Jean Landry, Silvain Samson

River Bourgeois L’Ardoise

Church Wardens Church Wardens

Written at L’Ardoise the fifteenth day of January 1825”

In 1825 Fr. McKeagney left L’Ardoise because he was assigned to a new mission in Sydney. Consequently, the situation in L’Ardoise reverted to what it had been before the establishment of a parish there. Fr. Hudon of Arichat would once more be responsible for the mission at L’Ardoise, an area extending as far as River Bourgeois. The situation returned to normal when Fr. Vincent de Paul, a Trappist monk, was installed at L’Ardoise in place of Fr. McKeagney where he remained until 1826. From that time on there were priests at L’Ardoise without interruption.

Fr. Julien Courtaud was named priest at L’Ardoise in 1841 and remained there for twenty-eight years until his death in 1869. The mission at River Bourgeois was under his jurisdiction. He adopted a system of alternating services between L’Ardoise and River Bourgeois: two Sundays at L’Ardoise and one Sunday at River Bourgeois. His last entry for the latter parish is dated November 24, 1868.

If Fr.

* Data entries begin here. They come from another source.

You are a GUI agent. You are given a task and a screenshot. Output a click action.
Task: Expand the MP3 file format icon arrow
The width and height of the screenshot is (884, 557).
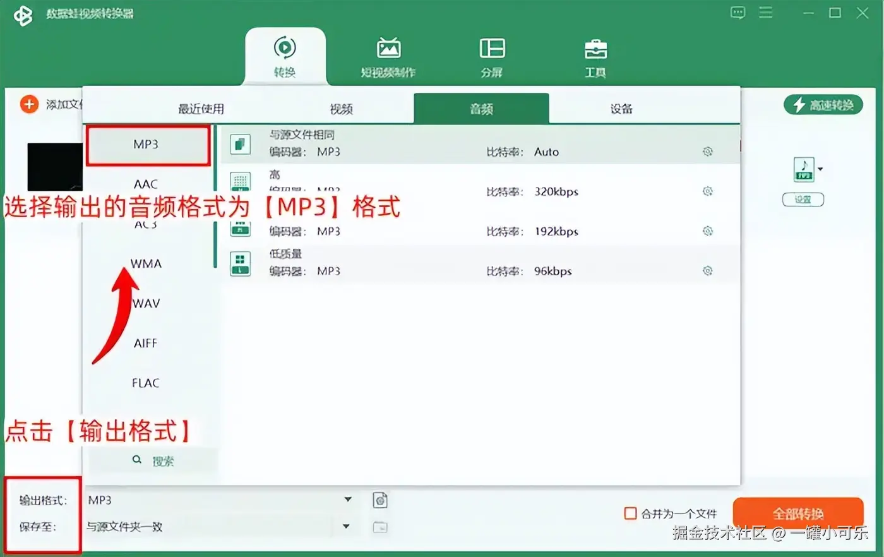click(820, 169)
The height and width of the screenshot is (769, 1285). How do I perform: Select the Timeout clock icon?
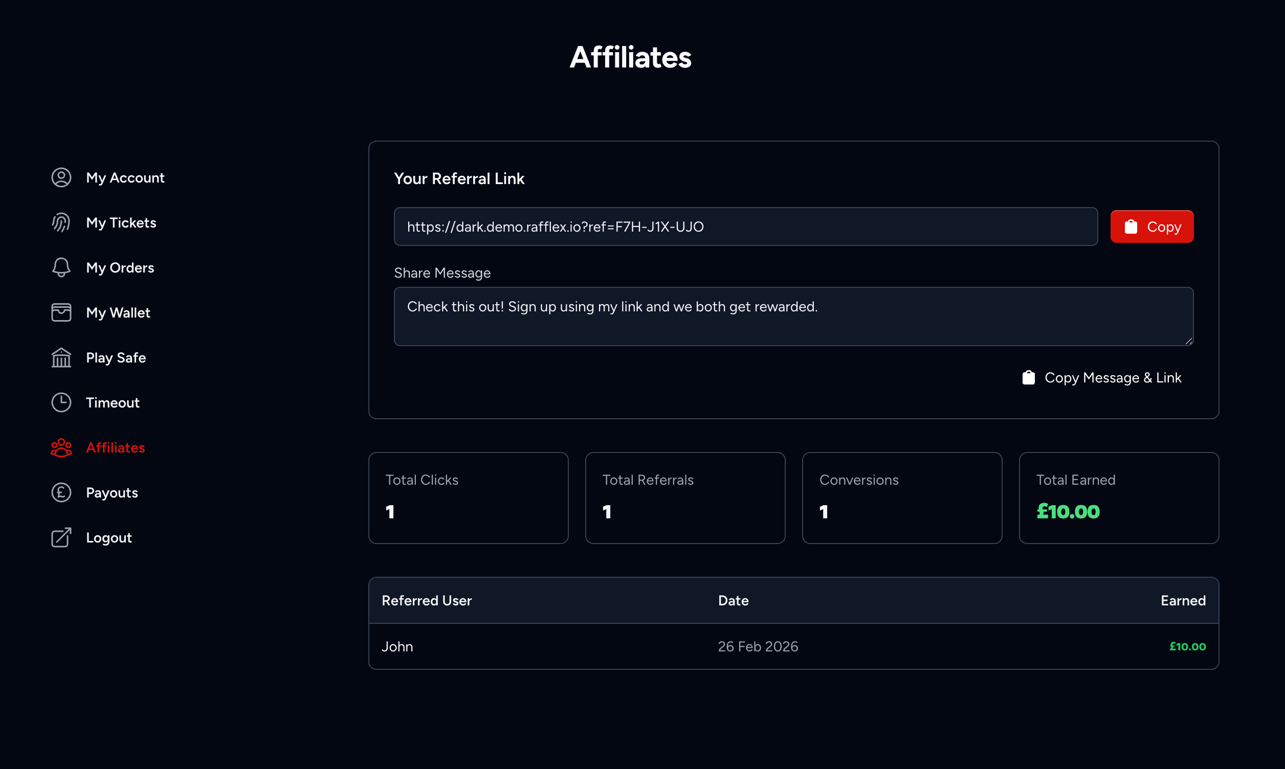pyautogui.click(x=61, y=402)
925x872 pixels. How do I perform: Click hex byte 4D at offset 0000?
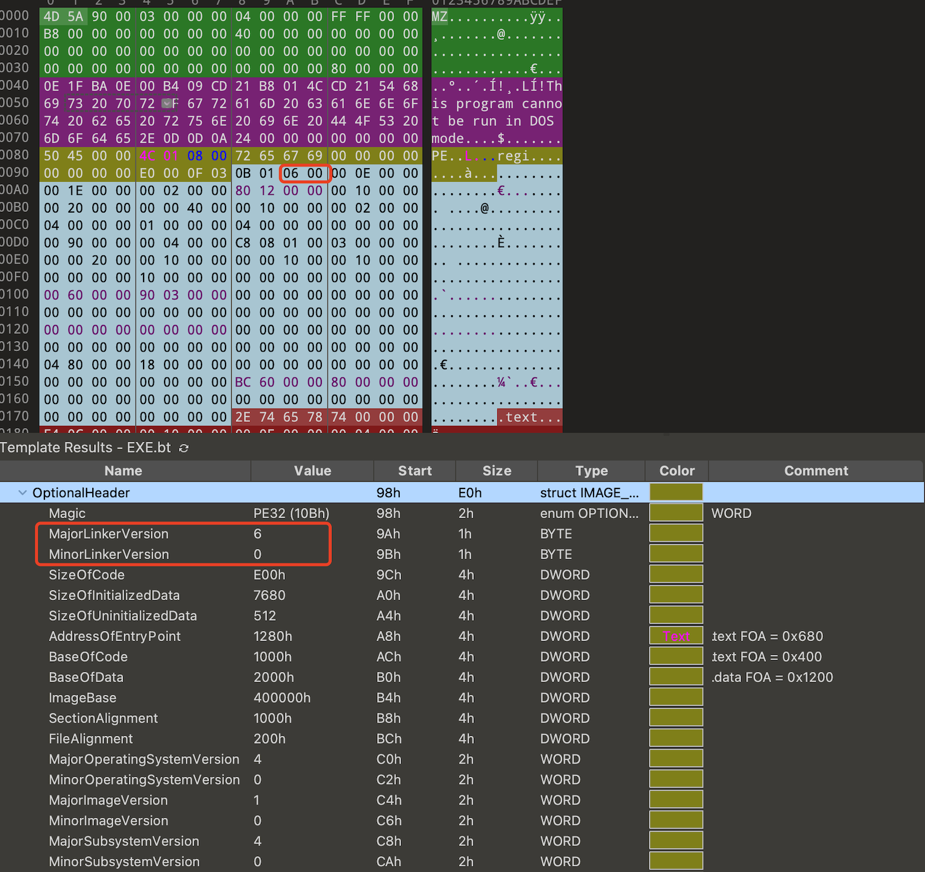51,17
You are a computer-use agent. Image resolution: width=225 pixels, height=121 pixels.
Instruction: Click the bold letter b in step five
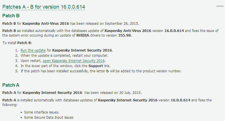click(107, 71)
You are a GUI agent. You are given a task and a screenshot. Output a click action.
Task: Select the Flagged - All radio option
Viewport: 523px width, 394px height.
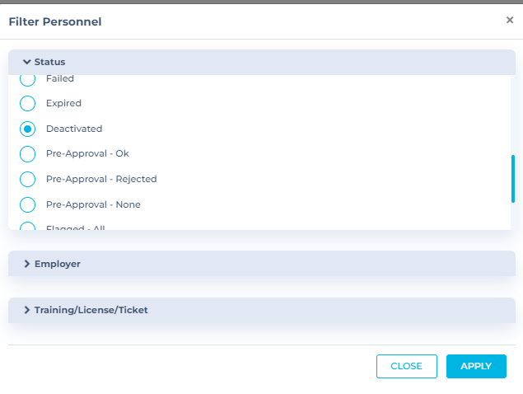[x=27, y=226]
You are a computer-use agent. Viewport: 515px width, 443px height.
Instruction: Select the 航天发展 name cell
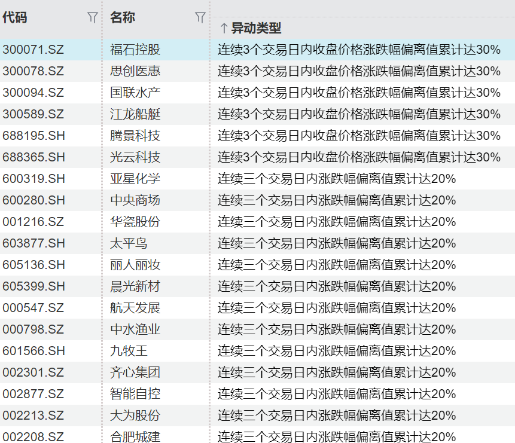click(135, 308)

Courtaud was, in practice, priest at L’Ardoise and River Bourgeois, this did not mean other priests could not, on occasion, minister to the latter parish. So it was that Fr. Zéphirin Lévêque, vicar at Arichat for six months, 1841-1842, would occasionally visit D’Escousse and River Bourgeois. Entries in the register for the latter extend from September 19, 1841 to May 21, 1842.